First, the new law has to assist both domestic and foreign digital entrepreneurs in launching tech initiatives in Thailand. Second, it has to ensure that consumers are adequately protected when they use the electronic services in their financial dealings.
The new law is needed because there is a clutter of existing fintech-related laws and they cannot viably be amended or consolidated. It was preferable that a brand-new bill be drafted to connect all the dots and take into account the boom in electronic banking and the like, which needs to be promoted among both investors and consumers. Such services are a crucial component of the digital economy.
Over the past year or two, the growth of fintech start-ups has been phenomenal, and they account for 60 per cent of all tech start-ups. That surge has forced regulators to play catch-up as increasingly more consumers rush to use the new services – despite the lack of specific laws governing these services.
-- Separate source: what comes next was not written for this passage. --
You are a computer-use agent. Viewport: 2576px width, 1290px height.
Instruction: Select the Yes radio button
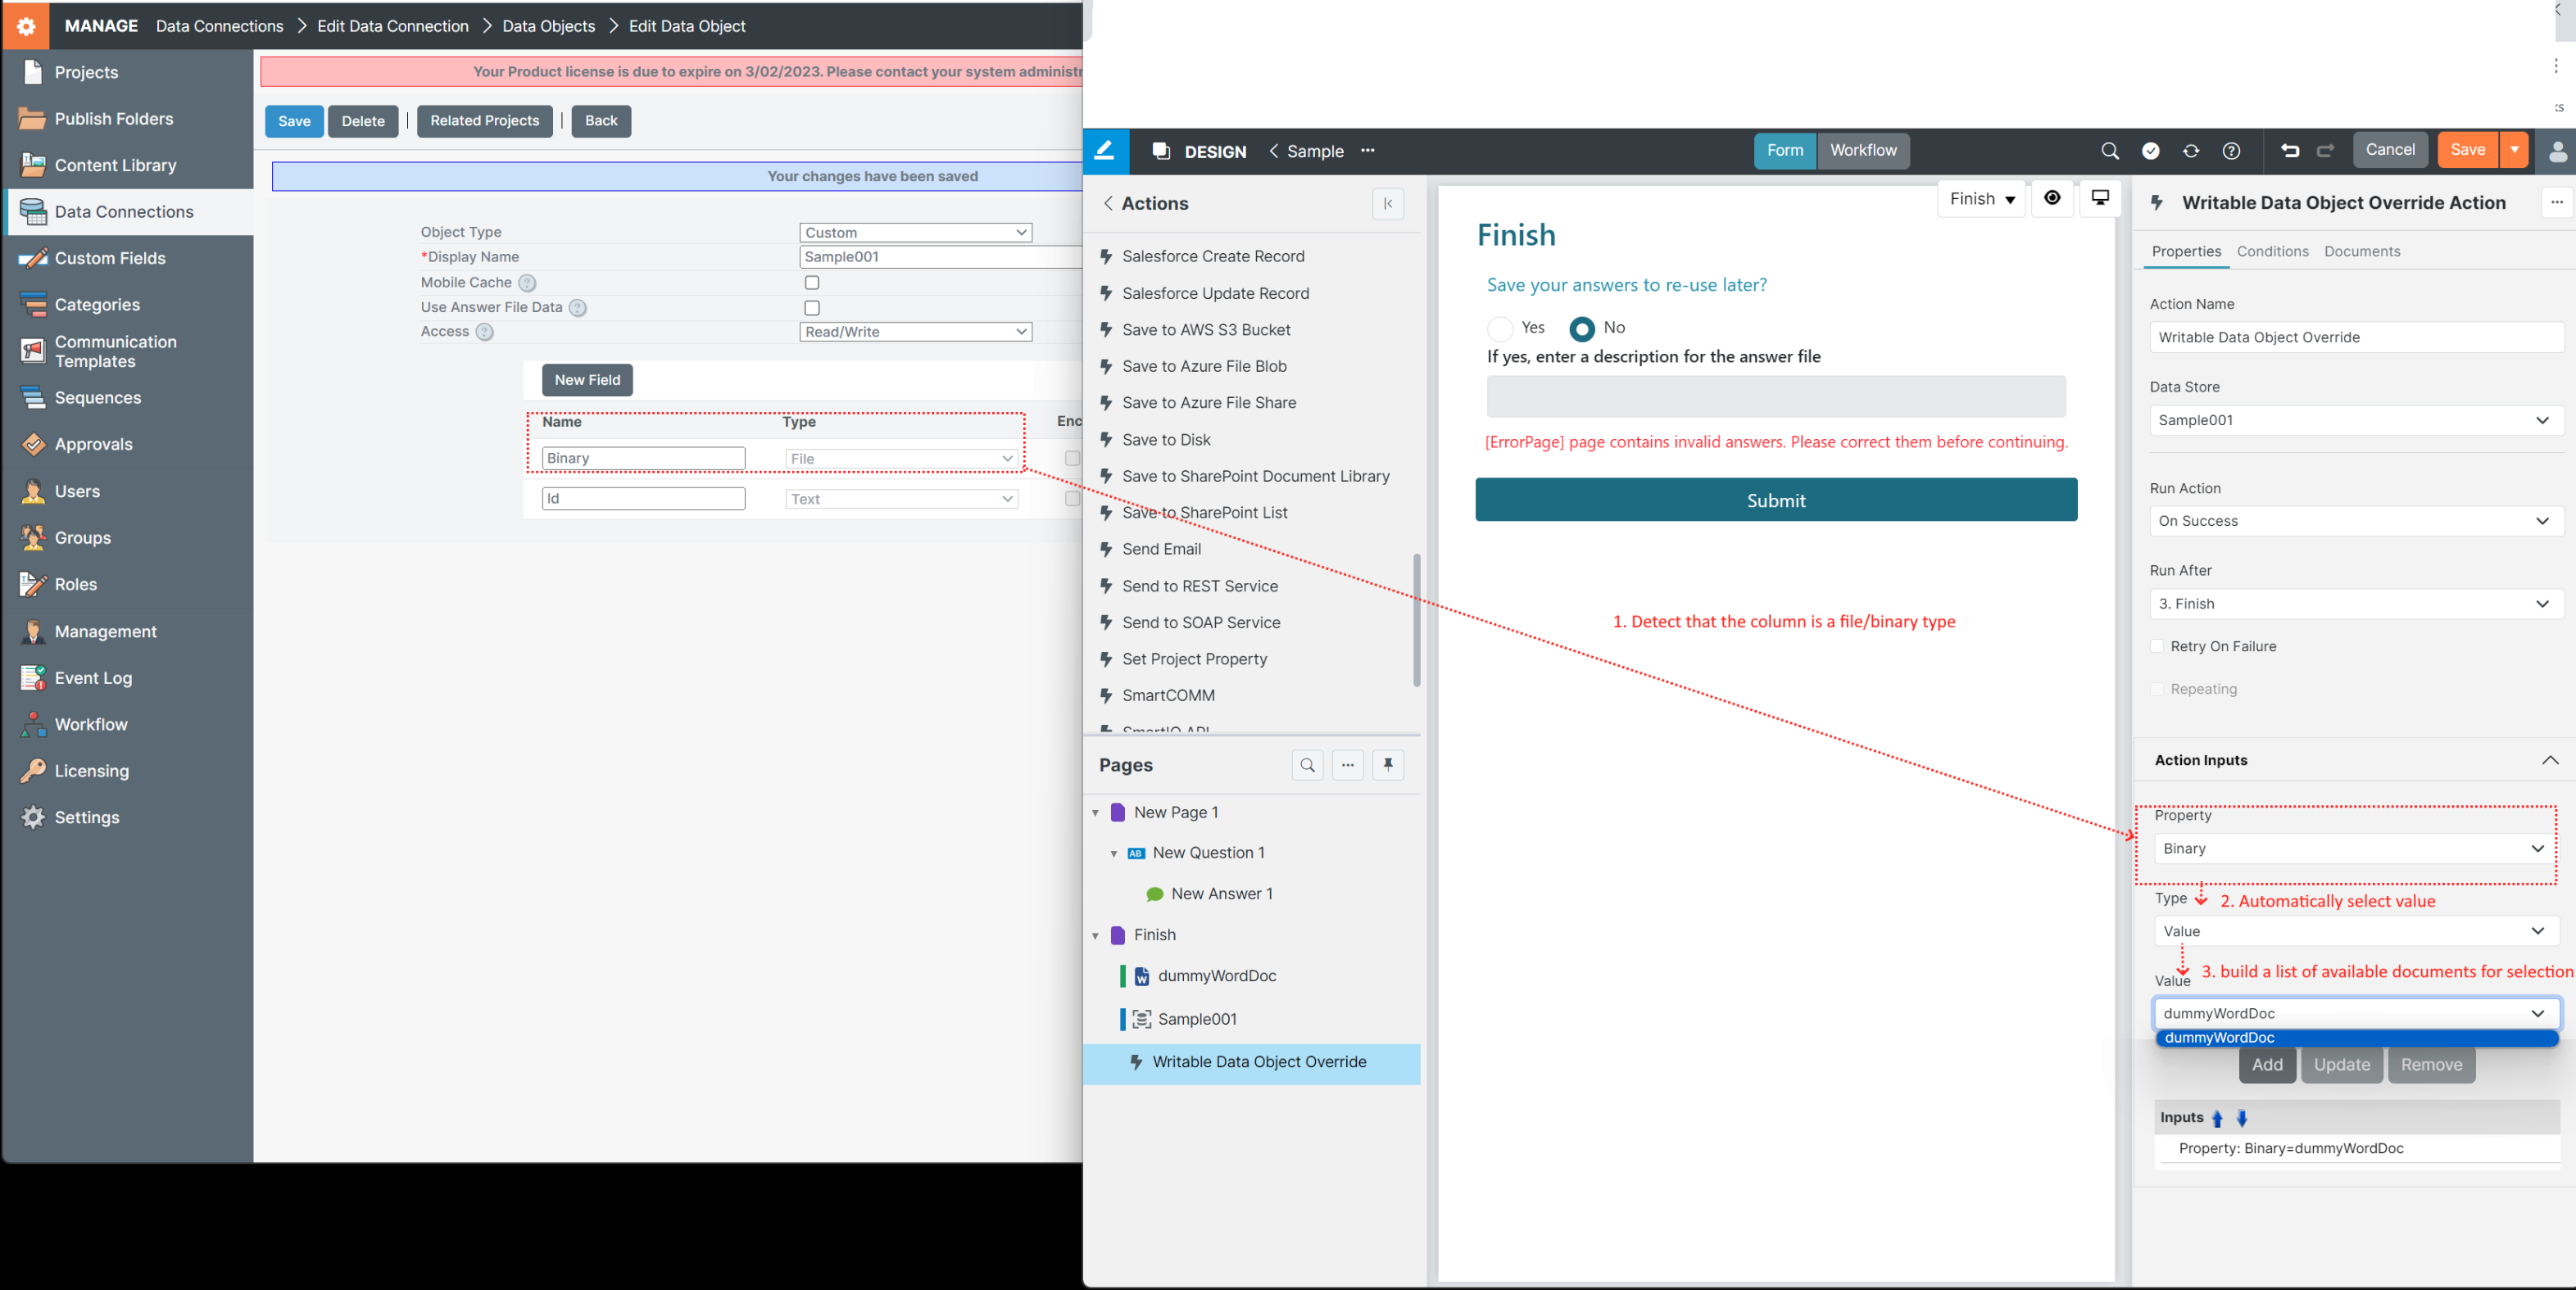(x=1499, y=328)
There are several legal shortcomings that negatively affect both consumers and businesses. For instance, companies are still required to gather their shareholders together in one physical location for meetings. Yet modern technology makes it easy to hold those meetings conveniently and securely via teleconferencing. That’s something the new legislation will address.
In another example, opening a bank account currently requires a personal visit to the bank and the presentation of a physical ID card. Increasingly, people would rather do this online, and again, the technology is readily available to facilitate it. The new law should allow the use of government databases to verify applicants’ identities and thus legitimise non-face-to-face identification, based of course on certain restrictions.
A related new law covering both electronic and traditional payment systems will sanction e-payment platforms such as PromptPay and the wider use of QR (Quick Response) codes as a means of payment. The Bank of Thailand will have to introduce a single QR code system for such payments and block the use of too many formats. We need a unified system applicable to all vendors, big and small. This will help facilitate all forms of payment with the use of smart mobile phones, since both payees and payers can be electronically verified in the QR system.
The payment system will also boost online commerce to an extent that consumers in more remote areas will benefit from more convenient purchases and have greater opportunities to sell their own products online.
The new law will aid both entrepreneurs and consumers. It will be easier to launch fintech and other kinds of start-ups and more attractive for foreign venture capitalists to invest here. Locally registered VC funds will be entitled to tax exemptions on capital gains for up to 10 years. Start-ups’ income taxes will be exempt for up to five years and pay no taxes on capital gain when selling a profitable business.
The new legislation should bode well for Thailand’s digital economy and society.